Tam tersine; belki bir araya gelmeyi, topluca iş yapmayı öğrenecekler,
beraber dünyaya bir yön verebileceklerini farkedip;
el ele daha iyi hissetmiş olacaklar!
Ayrıca; neden futbolun eşitlikçi ve demokratik yanı unutuluyor?
Futbol; yalnız patronu ilgilendiren golf,
kahvedeki emekliyi ilgilendiren pişpirik veya
mahalledeki çocuğu ilgilendiren bilye oyunu değil!
Herkesi aynı anda ayağa kaldıran ve eşitleyen; ulusal ve evrensel bir tutkal!
Dünyanın her yerinde bu anlattıklarım geçerli.
Neden dünyanın her yerinde;
en ünlü aydınlar, sanatçılar, yazarlar
açık tribün fanatikleri kadar; futbol hastası olabiliyorlar?
“Şimdi bunların sırası mı?” diye düşünüyorsanız, korkunç yanılıyorsunuz,
çünkü, zaten; bütün diğer maddi, manevi, ailevi, kişisel, yaşamsal sorunlarının
hepsini hallettikleri bir an zaten gelmeyecek.
Dünyadaki her insan;
ama iki saat,
ama iki gün,
ama iki hafta dertlerini rafa kaldırabiliyorsa, bırakın keyfini yaşasınlar!
Dünyadaki insanların birbirlerine duydukları ilgi ve saygı;
spor, sanat ve kültürden geçer.
Mesela; dün, The Guardian gazetesinde;
Arda Güler ve Mert Günok hakkında çıkan övgü dolu yazılar,
belki; İngiltere’den Türkiye’ye gelecek turist sayısına %20 katkı yapacak!
Bir Türk'le karşılaştıklarında, insanların tavrı farklı olacak.
O yazıyı, Messi veya Ronaldo şayet okudularsa;
inanın, Arda’yı kıskanmışlardır!
Daha önce;
2002 Dünya Kupası ve
2008 Avrupa Şampiyonası’nda yarı final görmüştük, iki kere…
Şimdi daha ileri de gidebiliriz.
Bu sefer biz çıtayı daha da yükseğe koyalım!
Benim gözümde hedef; en az final!
Zaten, Montella ve Arda krizini de aştığımıza göre; her şey mümkün.
İtalyan teknik direktörümüz, Avusturya’yı çok iyi analiz etmiş ve
gerçekten özellikle; 5’li savunma hattıyla,
onların saldırgan forvetlerini, çok iyi durdurmayı bildi.

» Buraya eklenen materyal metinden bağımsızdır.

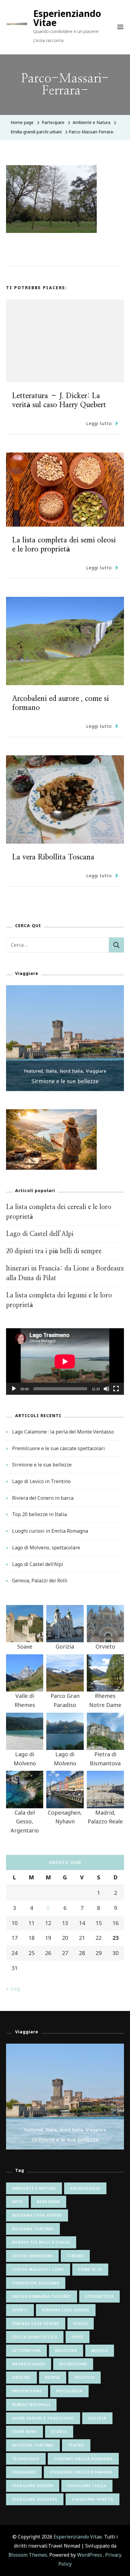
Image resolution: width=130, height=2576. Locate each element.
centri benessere (32, 2255)
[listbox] (65, 1038)
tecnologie (26, 2458)
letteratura (26, 2350)
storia (59, 2431)
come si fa (90, 2269)
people (52, 2377)
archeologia (85, 2188)
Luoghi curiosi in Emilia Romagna (50, 1531)
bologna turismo (33, 2228)
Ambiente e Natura (91, 122)
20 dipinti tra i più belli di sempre (54, 1251)
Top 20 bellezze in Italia (39, 1514)
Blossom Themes (27, 2554)
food (77, 2336)
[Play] (14, 1393)
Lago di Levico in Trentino (41, 1481)
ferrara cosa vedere (65, 2310)
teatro (76, 2445)
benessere (48, 2201)
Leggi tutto (99, 423)
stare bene (24, 2431)
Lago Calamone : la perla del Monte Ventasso (63, 1431)
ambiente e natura (34, 2188)
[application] (65, 1361)
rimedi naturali (31, 2404)
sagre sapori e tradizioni (43, 2418)
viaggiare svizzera (34, 2499)
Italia (51, 1071)
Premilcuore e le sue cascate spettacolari (58, 1448)
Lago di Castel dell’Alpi (39, 1234)
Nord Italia (71, 1071)
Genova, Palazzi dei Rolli (39, 1580)
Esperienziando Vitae (67, 18)
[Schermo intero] (116, 1393)
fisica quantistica (34, 2336)
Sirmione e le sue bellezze (65, 1081)
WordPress (89, 2554)
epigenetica (99, 2296)
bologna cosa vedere (37, 2215)
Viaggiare (96, 1071)
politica (84, 2377)
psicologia (69, 2391)
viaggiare (24, 2472)
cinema (75, 2255)
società (97, 2418)
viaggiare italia (86, 2485)
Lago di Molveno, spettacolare (46, 1547)
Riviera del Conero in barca (42, 1498)
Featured (33, 1071)
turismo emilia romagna (83, 2458)
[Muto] (106, 1393)
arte (17, 2201)
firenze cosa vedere (35, 2323)
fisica (80, 2323)
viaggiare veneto (92, 2499)
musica (99, 2350)
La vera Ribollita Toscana (53, 857)
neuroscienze (28, 2364)
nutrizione (73, 2364)
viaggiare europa (32, 2485)
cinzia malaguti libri (38, 2269)
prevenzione (27, 2391)
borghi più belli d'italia (41, 2242)
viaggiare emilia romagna (81, 2472)
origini (21, 2377)
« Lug (13, 1988)
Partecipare (53, 122)
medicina (66, 2350)
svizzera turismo (33, 2445)
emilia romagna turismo (41, 2296)
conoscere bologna (35, 2283)
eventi (20, 2310)
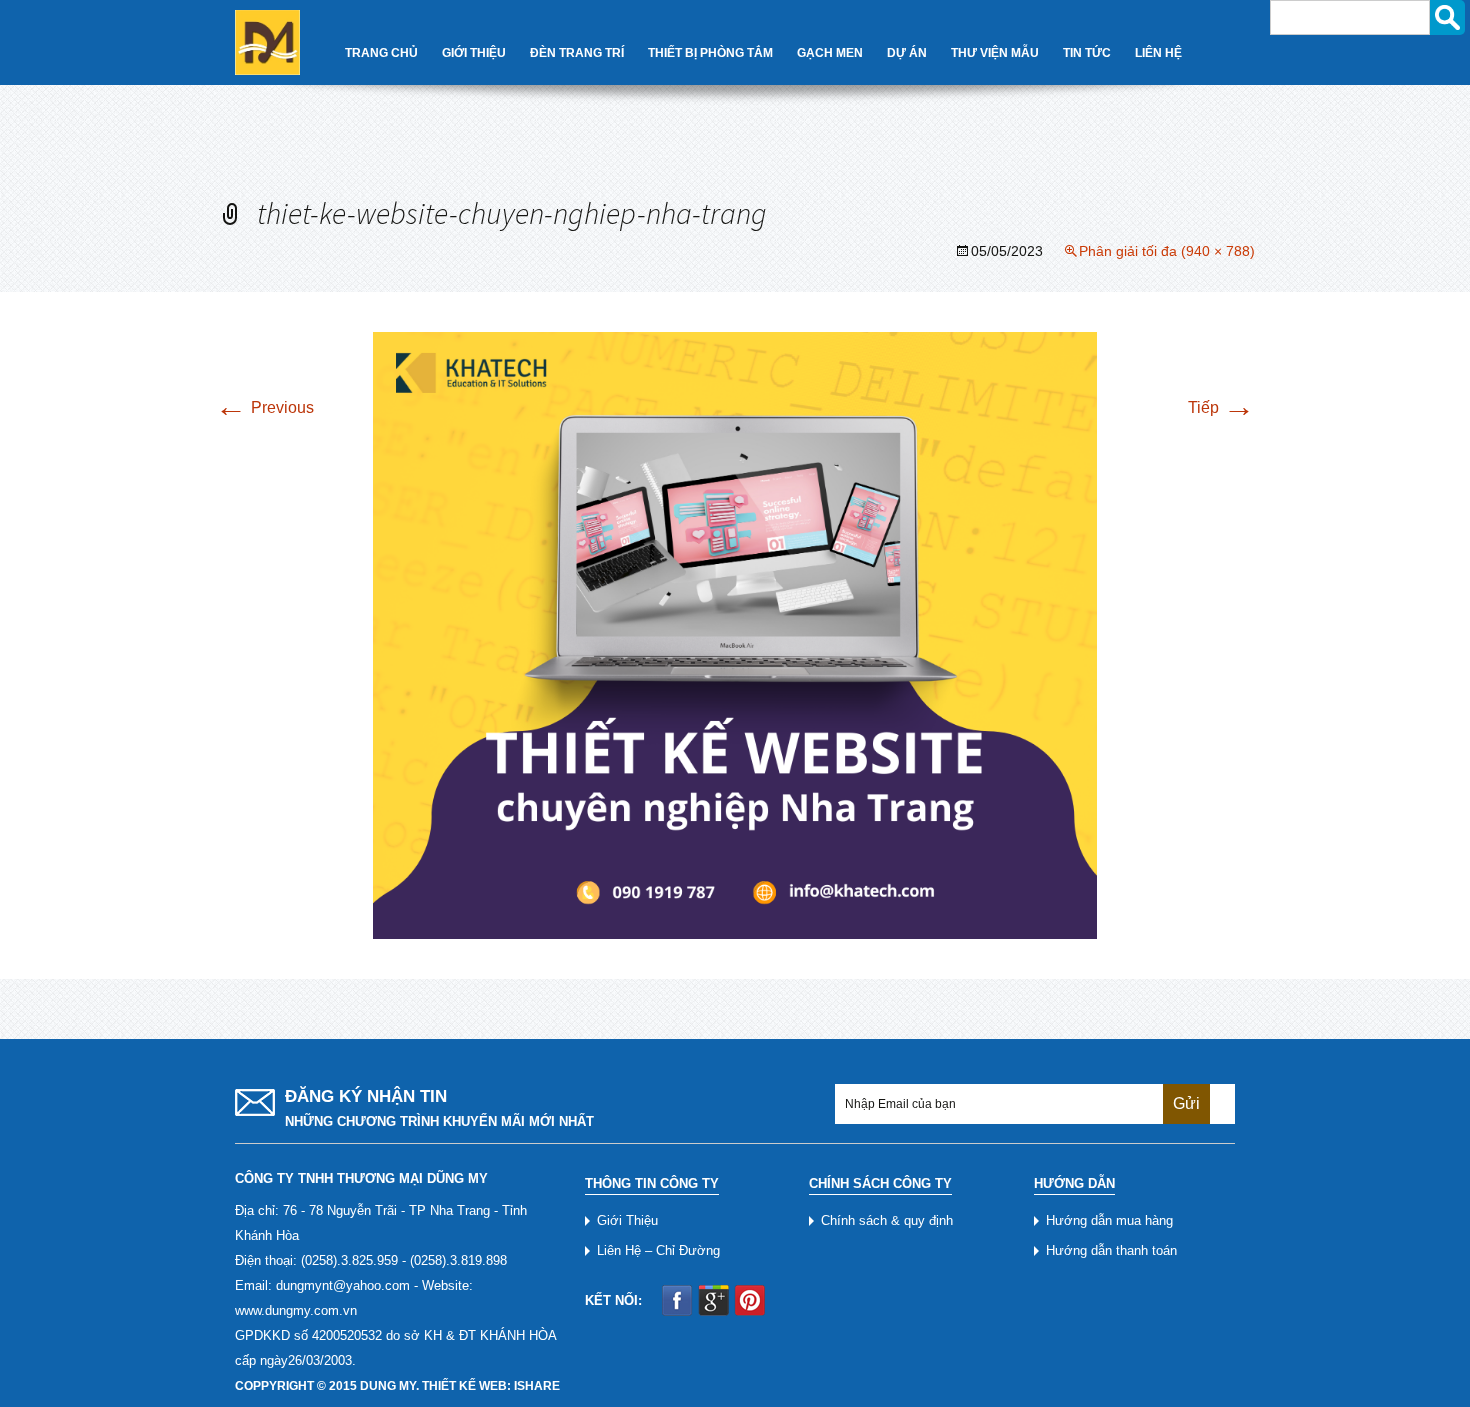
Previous (264, 407)
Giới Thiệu (474, 53)
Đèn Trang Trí (577, 53)
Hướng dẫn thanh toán (1111, 1250)
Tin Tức (1087, 53)
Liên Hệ (1158, 53)
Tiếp (1221, 407)
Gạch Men (830, 53)
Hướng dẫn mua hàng (1109, 1220)
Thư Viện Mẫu (995, 53)
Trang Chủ (381, 53)
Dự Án (907, 53)
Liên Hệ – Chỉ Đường (658, 1250)
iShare (537, 1386)
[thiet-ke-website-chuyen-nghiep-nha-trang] (735, 634)
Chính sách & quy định (887, 1220)
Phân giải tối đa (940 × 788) (1167, 251)
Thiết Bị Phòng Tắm (710, 53)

Genç yıldızımız, aynen geçen hafta yazdığım gibi özgürce oynatılırsa;
dünyada parmak ısırtmayacağı futbol insanı yok!
Sevgili kalecimiz Mert, ne mutlu bize ki; çok formda!
Hele, İrfan Can silahımızı devreye sokabilirsek!
Bir de; maçlarda harika işler çıkaran Barış Alper’in kulağına,
biraz daha az egoist oynamasını, birinin fısıldaması lazım.
Bu fırsat önünüze çıkarsa, lütfen kaçırmayın!